* Begin Provided material *
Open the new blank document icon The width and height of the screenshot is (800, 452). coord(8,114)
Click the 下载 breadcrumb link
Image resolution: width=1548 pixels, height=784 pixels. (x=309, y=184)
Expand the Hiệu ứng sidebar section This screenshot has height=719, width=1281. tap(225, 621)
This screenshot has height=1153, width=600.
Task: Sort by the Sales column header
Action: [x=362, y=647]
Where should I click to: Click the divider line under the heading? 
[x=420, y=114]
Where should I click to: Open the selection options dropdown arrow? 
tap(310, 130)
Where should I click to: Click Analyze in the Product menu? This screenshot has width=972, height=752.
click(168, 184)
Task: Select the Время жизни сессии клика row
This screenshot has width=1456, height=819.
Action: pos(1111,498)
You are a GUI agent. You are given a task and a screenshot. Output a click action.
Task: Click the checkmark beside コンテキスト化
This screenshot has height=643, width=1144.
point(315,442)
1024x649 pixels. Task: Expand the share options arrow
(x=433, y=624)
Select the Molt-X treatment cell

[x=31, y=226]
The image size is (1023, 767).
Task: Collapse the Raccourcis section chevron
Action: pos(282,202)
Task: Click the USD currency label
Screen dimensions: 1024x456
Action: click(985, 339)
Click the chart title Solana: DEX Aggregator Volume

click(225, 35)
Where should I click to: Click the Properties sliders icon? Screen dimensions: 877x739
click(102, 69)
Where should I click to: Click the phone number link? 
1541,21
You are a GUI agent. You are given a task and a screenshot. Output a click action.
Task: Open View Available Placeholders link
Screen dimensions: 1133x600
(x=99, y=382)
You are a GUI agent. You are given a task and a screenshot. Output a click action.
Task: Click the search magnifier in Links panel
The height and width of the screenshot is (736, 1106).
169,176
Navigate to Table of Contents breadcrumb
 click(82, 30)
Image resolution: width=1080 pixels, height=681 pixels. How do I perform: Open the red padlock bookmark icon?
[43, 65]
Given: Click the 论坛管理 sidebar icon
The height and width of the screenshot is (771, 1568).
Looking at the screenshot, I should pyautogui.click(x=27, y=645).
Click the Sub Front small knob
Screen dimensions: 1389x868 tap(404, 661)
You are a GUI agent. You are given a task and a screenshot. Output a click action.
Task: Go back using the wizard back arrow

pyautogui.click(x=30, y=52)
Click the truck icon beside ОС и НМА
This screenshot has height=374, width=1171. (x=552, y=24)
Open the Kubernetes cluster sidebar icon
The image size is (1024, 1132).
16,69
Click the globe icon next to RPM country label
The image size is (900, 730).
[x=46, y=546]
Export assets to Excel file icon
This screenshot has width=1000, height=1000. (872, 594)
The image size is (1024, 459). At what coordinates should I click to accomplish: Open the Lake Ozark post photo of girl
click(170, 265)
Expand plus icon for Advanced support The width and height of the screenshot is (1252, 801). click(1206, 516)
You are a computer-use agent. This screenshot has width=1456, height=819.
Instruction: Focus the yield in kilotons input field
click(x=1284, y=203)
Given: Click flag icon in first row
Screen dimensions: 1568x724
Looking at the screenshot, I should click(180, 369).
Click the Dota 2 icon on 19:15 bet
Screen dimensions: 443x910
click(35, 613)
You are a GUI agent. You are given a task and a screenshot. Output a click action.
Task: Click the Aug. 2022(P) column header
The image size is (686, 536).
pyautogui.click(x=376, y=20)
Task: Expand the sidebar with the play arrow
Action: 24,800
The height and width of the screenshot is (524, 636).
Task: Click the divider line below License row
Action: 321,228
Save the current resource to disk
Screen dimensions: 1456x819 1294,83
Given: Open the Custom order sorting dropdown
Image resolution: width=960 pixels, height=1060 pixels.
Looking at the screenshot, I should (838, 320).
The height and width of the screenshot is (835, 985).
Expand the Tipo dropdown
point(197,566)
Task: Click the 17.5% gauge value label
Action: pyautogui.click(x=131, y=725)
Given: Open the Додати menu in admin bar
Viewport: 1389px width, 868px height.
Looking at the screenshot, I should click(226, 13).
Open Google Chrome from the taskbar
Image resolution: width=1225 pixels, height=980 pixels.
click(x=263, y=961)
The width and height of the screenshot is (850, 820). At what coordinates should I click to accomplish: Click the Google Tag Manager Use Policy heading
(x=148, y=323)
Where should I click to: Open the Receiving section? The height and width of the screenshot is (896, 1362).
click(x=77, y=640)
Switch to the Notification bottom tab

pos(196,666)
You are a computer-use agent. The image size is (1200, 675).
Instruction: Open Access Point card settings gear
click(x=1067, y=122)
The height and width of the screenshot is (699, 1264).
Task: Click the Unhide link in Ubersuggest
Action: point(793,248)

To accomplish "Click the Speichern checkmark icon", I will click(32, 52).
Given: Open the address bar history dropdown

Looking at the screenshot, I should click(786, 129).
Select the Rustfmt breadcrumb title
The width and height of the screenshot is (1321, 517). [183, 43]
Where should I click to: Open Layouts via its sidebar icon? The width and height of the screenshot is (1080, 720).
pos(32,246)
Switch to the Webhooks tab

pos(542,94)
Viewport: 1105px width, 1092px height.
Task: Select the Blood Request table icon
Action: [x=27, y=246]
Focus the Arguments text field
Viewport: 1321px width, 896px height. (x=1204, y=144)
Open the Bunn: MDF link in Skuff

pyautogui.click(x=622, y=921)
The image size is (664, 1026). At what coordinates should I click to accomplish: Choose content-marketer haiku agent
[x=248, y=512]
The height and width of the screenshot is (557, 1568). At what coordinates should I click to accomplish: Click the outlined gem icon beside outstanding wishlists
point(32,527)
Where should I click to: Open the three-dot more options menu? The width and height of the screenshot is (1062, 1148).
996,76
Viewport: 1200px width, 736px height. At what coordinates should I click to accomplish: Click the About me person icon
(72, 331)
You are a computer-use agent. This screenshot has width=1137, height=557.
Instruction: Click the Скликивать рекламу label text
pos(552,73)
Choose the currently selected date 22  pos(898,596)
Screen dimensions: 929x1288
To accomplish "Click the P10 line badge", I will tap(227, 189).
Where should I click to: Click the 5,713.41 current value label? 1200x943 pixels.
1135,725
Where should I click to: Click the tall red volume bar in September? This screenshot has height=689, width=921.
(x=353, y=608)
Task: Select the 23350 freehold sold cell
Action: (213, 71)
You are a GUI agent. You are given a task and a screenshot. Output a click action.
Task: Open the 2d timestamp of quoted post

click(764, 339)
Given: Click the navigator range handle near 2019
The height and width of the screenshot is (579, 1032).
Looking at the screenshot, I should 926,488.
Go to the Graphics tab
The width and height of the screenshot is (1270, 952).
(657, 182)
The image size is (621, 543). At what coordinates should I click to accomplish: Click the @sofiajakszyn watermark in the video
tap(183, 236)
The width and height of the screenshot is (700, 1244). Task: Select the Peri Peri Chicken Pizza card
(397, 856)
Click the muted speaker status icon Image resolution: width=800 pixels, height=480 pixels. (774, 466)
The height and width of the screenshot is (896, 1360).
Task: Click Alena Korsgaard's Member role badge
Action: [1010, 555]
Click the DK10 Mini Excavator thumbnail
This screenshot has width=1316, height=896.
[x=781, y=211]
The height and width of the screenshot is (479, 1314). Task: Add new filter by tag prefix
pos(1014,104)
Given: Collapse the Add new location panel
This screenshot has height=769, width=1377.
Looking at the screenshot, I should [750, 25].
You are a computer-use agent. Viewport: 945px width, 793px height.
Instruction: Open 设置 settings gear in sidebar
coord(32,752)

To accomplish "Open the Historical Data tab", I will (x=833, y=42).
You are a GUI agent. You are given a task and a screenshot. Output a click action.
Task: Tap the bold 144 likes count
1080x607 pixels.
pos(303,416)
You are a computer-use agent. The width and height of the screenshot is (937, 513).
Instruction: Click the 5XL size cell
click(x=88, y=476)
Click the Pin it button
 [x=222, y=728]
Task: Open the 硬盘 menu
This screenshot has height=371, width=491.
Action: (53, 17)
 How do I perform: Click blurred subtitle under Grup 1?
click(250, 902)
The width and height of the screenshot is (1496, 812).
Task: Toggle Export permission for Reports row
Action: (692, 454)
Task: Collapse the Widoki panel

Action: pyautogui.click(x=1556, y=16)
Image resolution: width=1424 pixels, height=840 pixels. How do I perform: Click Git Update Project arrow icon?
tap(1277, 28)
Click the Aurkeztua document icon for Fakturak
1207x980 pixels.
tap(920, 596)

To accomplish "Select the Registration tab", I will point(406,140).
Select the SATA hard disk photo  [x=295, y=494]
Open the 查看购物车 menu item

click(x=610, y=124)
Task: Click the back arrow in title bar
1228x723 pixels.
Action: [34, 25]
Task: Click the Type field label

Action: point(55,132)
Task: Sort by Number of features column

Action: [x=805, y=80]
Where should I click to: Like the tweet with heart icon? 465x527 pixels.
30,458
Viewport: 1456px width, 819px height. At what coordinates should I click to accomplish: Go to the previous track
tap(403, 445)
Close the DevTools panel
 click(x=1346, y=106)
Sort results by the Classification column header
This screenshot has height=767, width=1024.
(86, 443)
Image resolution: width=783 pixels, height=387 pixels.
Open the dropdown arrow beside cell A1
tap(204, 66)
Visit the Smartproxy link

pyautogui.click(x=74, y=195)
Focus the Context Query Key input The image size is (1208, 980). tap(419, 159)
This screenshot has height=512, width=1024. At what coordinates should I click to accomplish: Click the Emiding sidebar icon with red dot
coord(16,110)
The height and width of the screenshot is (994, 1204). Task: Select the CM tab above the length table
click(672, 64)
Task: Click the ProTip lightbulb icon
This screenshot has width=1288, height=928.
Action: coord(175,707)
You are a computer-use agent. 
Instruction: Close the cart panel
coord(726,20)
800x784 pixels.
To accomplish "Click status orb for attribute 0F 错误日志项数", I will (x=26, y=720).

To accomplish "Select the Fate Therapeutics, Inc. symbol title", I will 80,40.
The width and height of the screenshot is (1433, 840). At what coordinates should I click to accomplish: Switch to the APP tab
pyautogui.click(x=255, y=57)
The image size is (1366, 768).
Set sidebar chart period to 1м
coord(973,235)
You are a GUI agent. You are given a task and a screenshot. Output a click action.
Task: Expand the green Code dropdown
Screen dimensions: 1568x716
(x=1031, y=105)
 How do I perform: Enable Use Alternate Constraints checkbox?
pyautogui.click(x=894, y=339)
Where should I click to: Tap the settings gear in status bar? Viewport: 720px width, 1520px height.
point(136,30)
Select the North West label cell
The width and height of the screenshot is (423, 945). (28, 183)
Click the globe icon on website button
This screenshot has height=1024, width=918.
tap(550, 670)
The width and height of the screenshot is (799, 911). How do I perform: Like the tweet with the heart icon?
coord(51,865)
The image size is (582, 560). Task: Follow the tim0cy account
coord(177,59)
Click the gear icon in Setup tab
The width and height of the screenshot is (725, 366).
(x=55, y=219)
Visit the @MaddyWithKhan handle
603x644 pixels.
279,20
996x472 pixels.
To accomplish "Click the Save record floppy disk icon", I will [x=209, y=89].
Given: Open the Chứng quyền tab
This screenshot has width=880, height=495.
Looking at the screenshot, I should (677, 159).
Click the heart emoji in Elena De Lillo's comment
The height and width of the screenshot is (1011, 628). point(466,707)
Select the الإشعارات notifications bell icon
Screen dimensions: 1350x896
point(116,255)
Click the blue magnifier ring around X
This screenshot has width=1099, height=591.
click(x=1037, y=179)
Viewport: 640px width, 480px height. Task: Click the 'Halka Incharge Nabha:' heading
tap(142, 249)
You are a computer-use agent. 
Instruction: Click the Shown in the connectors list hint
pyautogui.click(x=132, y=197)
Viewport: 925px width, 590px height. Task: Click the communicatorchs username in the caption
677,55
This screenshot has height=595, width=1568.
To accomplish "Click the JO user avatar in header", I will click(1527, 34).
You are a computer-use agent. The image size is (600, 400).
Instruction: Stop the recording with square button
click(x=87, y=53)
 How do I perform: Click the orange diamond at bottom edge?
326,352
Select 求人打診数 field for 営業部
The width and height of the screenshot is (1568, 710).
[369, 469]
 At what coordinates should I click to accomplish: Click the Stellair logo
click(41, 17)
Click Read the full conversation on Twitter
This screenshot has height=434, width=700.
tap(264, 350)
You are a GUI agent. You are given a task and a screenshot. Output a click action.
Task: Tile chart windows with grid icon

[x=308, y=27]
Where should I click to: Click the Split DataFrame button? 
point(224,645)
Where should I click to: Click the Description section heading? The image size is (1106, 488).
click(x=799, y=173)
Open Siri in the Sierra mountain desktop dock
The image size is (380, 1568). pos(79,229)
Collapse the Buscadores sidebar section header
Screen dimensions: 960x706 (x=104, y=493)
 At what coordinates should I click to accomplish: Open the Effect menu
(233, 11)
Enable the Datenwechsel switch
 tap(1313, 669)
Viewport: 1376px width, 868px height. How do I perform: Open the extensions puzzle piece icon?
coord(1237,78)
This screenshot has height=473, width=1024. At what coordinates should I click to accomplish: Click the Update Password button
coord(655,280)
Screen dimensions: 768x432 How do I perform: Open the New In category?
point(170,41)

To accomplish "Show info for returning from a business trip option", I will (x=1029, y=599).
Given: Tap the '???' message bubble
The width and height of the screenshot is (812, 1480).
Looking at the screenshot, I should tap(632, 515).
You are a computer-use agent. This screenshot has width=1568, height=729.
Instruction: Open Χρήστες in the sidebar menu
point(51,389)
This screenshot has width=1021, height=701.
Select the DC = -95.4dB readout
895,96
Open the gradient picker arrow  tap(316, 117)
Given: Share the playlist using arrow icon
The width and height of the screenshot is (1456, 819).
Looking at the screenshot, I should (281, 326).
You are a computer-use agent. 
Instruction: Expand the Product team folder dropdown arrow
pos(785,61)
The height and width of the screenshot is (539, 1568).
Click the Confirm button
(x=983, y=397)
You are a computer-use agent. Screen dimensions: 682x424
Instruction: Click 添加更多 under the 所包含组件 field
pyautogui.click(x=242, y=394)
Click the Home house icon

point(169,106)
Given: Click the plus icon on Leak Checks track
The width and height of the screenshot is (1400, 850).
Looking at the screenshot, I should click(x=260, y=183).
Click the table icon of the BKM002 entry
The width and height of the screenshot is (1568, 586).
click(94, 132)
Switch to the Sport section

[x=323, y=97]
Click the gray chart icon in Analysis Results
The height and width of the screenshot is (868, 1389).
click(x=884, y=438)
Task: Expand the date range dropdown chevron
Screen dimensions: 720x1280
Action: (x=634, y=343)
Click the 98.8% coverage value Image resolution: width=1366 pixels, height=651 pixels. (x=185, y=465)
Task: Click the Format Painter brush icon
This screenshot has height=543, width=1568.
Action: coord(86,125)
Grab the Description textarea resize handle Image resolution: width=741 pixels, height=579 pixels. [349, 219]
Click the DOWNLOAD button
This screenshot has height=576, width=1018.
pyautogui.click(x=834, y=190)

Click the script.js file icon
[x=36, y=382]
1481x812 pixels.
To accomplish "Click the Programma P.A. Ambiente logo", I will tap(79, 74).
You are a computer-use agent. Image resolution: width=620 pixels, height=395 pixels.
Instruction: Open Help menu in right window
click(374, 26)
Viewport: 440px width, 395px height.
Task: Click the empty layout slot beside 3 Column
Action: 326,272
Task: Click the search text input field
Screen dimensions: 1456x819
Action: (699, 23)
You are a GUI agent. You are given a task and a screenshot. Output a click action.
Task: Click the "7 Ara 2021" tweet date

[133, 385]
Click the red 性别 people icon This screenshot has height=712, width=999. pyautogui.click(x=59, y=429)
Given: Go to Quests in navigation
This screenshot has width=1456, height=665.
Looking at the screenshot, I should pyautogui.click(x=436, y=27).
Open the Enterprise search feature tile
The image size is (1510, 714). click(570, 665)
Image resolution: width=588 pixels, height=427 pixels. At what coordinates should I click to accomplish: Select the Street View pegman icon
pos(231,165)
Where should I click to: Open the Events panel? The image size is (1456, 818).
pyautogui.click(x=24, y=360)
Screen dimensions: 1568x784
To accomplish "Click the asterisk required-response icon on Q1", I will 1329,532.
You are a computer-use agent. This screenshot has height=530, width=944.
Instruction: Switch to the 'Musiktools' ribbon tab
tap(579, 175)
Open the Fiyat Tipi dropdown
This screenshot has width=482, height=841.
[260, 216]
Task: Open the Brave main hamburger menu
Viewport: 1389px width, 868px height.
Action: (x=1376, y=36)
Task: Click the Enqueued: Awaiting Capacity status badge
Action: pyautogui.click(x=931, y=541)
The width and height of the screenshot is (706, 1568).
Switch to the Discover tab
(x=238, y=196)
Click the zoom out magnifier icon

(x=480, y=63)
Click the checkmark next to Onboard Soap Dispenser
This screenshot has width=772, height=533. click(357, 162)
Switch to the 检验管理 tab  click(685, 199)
* End Provided material *
**Task instructions**
Could you copy out the lines from the one containing "agent. This screenshot has width=1456, height=819." through the one containing "click(x=1284, y=203)", character for character?

**Answer to the task**
You are a computer-use agent. This screenshot has width=1456, height=819.
Instruction: Focus the yield in kilotons input field
click(x=1284, y=203)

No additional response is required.